В Москве было голодно. Заснеженная, покрытая сугробами, без городского транспорта, так как трамваи не работали, она казалась пустынной и заброшенной, особенно по вечерам, когда город тонул в темноте. Автомобили и извозчики встречались редко и вызывали удивление. На улицах прямо на снегу валялись трупы павших от голода, лошадей, которых некому было убирать. Деникин приближался к Москве, голод и холод царили в городе.

Наши родители добывали пищу где могли: устроились на работу, и время от времени получали выдаваемые там пайки; обменивали вещи на крупу и муку у спекулянтов, к которым отправлялись с большими предосторожностями. Но мы, ребята, не понимали всего ужаса того, что творилось вокруг, играли, шалили и даже отказывались от невкусной пшеничной или манной каши, сваренной из добытой с таким трудом крупы. Пользуясь отсутствием взрослых, мы выбрасывали ее в ящики стола или за трельяж, стоявший в маминой комнате. Я до сих пор испытываю жгучий стыд при воспоминании об этом.

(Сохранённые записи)
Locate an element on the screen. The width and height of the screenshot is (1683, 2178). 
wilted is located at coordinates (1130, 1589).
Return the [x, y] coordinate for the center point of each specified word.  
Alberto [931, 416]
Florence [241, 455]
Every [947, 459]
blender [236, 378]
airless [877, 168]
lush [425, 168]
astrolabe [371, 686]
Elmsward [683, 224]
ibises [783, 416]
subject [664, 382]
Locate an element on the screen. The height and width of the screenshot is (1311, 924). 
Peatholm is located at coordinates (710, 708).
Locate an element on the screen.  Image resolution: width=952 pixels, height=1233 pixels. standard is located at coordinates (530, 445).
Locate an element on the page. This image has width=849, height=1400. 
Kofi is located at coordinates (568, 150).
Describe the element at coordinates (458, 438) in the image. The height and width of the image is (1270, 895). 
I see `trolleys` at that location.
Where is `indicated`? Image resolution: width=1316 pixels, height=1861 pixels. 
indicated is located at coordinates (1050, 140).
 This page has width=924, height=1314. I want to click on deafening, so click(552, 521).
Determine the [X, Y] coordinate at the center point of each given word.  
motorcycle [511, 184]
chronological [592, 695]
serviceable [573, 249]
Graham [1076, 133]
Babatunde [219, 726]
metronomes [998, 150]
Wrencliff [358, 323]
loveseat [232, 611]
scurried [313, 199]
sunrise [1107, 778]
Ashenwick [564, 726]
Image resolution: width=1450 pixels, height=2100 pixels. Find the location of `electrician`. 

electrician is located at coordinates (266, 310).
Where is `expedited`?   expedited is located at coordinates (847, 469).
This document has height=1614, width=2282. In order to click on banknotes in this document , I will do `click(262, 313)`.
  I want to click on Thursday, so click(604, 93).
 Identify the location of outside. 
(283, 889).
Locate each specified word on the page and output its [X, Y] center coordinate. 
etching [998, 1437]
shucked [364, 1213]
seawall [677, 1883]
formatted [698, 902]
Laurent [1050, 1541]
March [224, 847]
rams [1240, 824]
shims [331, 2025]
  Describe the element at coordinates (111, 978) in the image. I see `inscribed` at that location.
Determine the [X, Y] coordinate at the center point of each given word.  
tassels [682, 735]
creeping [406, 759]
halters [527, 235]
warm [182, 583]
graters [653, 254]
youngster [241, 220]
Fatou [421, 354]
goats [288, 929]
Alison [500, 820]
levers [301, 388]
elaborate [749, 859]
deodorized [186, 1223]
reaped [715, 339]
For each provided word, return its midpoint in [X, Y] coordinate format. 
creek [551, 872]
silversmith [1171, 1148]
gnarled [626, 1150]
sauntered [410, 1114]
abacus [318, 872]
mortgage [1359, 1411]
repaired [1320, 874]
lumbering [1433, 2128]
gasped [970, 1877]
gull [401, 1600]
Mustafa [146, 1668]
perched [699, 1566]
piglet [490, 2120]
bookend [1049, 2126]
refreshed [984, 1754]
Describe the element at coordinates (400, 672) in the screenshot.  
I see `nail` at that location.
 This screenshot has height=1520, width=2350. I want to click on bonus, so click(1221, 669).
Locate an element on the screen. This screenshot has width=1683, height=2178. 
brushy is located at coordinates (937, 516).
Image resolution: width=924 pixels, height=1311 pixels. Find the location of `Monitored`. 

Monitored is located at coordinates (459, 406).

> [Задание]: Продолжите отрывок о голодной Москве, начиная сразу после его последнего предложения.

> [Результат упражнения]:
Деникина отогнали от Москвы, и, хотя голод, холод, отсутствие света все еще тяготели над городом, они постепенно входили в привычку, воспринимались как нечто естественное, к ним начинали приспосабливаться. В конце 1919 или в начале 1920 года наши семейства переехали на новую квартиру — на Спиридоновку (теперь улица А.Толстого, д. 14., кв.5). Уезжая за границу, ее передали нам моя, тетка Лидия и ее муж Федор Ильич Дан. В этой квартире прошла большая часть моей жизни — я прожила в ней до сорока восьми лет. С ней связано много тяжелого и горького, но она осталась на всю жизнь моим любимым пристанищем, где мне довелось испытать и много радостных, счастливых минут.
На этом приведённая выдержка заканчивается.